Mark e Haasso riposano fino alle quattro mentre io e Takx facciamo la guardia, poi ci daranno il cambio"...

"Deve il tempo, e allora scivola sul treno dell'esistere; lenta litania, solenne parodia di chi crede, anche per un attimo, di essere arrivato". - Rossho -

[Takx]: "Scegliere, che scelta difficile! Consumerò la voce per dire: Sono partito da solo, da solo: e sarà battaglia".

Ho scritto ciò visto che il Rossho si lamentava di non aver nulla da fare per ingannare il tempo... Così lo tengo impegnato un pò".

[Rossho]: In risposta al messaggio di Takx: La scelta, ce n'è sempre una (anzi più di una)... Consumare la voce è vivere, tutti partiamo e arriviamo soli, ma quanto c'è di vero in questo? Io solo ci sono sempre ma mi circondo di persone per annientare l'inannientabile: la solitutdine... Ecco la battaglia.

[Haasso Schaap da Rÿswyk, Olanda]: "In questo momento sto cercando di restare sveglio nonostante un terribile sonno.
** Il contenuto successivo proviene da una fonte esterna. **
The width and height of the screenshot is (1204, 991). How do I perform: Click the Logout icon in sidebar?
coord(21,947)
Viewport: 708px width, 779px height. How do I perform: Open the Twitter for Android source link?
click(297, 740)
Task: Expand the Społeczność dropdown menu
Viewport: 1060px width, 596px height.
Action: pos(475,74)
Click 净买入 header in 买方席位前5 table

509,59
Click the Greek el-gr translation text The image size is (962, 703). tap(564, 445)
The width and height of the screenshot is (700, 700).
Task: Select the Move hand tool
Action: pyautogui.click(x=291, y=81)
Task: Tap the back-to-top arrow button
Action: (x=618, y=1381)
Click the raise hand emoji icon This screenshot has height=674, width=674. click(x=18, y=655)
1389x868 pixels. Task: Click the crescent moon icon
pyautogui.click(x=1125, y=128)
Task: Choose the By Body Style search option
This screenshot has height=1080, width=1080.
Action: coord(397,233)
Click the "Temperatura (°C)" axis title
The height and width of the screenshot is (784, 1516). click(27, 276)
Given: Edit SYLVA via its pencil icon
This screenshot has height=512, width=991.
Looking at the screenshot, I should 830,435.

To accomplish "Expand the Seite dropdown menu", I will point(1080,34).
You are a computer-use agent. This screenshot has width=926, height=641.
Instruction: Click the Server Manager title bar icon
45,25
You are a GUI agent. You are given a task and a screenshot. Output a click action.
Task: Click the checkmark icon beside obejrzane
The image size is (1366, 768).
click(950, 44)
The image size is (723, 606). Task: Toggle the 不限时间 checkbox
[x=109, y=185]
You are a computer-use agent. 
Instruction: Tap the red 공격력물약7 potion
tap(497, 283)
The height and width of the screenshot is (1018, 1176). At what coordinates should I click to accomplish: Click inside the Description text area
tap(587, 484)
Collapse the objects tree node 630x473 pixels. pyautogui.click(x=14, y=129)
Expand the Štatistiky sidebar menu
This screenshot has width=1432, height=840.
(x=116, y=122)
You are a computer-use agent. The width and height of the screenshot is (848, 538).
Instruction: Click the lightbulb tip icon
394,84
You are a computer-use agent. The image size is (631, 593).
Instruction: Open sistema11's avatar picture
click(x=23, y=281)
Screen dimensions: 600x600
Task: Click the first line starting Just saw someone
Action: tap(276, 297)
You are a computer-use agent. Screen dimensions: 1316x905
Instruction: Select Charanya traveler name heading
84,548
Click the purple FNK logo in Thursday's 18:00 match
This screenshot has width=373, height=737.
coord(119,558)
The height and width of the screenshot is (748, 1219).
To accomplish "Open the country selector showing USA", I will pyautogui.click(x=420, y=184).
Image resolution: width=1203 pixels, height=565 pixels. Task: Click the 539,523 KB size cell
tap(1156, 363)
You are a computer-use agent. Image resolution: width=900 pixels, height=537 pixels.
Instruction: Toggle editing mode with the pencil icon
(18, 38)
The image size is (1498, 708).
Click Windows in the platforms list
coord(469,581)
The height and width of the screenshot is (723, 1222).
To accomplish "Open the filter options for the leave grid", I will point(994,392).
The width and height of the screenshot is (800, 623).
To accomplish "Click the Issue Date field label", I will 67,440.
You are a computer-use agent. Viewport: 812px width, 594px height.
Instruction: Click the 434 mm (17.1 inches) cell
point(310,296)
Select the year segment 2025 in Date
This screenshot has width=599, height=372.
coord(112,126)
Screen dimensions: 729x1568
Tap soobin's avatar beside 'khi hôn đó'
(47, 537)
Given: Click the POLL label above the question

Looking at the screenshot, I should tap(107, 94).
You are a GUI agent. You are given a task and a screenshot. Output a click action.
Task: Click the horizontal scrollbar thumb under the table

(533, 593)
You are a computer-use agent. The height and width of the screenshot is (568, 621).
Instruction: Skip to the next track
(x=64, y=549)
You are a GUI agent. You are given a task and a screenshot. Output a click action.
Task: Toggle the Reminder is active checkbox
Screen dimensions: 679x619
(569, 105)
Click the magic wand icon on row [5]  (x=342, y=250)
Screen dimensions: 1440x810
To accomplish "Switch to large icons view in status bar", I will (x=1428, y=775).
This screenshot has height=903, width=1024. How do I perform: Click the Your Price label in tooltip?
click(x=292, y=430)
Penso che a nessuno di noi sia piaciuta Sofia, ma non sono tutti un pò troppo solidali con noi qui?"

Tutti dormono tranne io ed Haasso, è il nostro turno di guardia ora. Ma dico io: abbiamo già tanti problemi di percorso e i miei compagni di viaggio se ne creano altri, addirittura di natura esistenziale? Ragazzi: pensate a dormire, riposatevi tranquilli perchè domani comincia una nuova puntata della nostra telenovela intitolata: Inter rail 2000!

Se questa puntata bulgara finisce bene avrò un'opinione diversa di questo popolo, ma una domanda ancora mi assilla: "Perchè son tutti così gentili con noi? Non siamo abituati"

Haasso ha un'espressione... Un pò stanca direi... Tra un pò crolla... Eccolo! S'è "abbioccato"!

Il proprietario del bar stamattina presto si presenta con cinque caffè per noi, vuole offrirceli a tutti i costi ma noi, sempre più diffidenti, rifiutiamo sempre finchè tra un tira e molla mi versa una tazza intera bollente sul braccio... Che dolore!!!

In mattinata, visto che non riusciamo a risolvere il problema del visto rumeno, decidiamo di recarci alla loro ambasciata! Scopriamo che dobbiamo pagare 22$ a persona.

Siamo pronti per lasciare questo paese.

[Rossho]: "Con gli olandesi le cose procedono bene. Ci offrono da mangiare e noi ricambiamo. Un diffidente incontro è diventato una giovane amicizia!"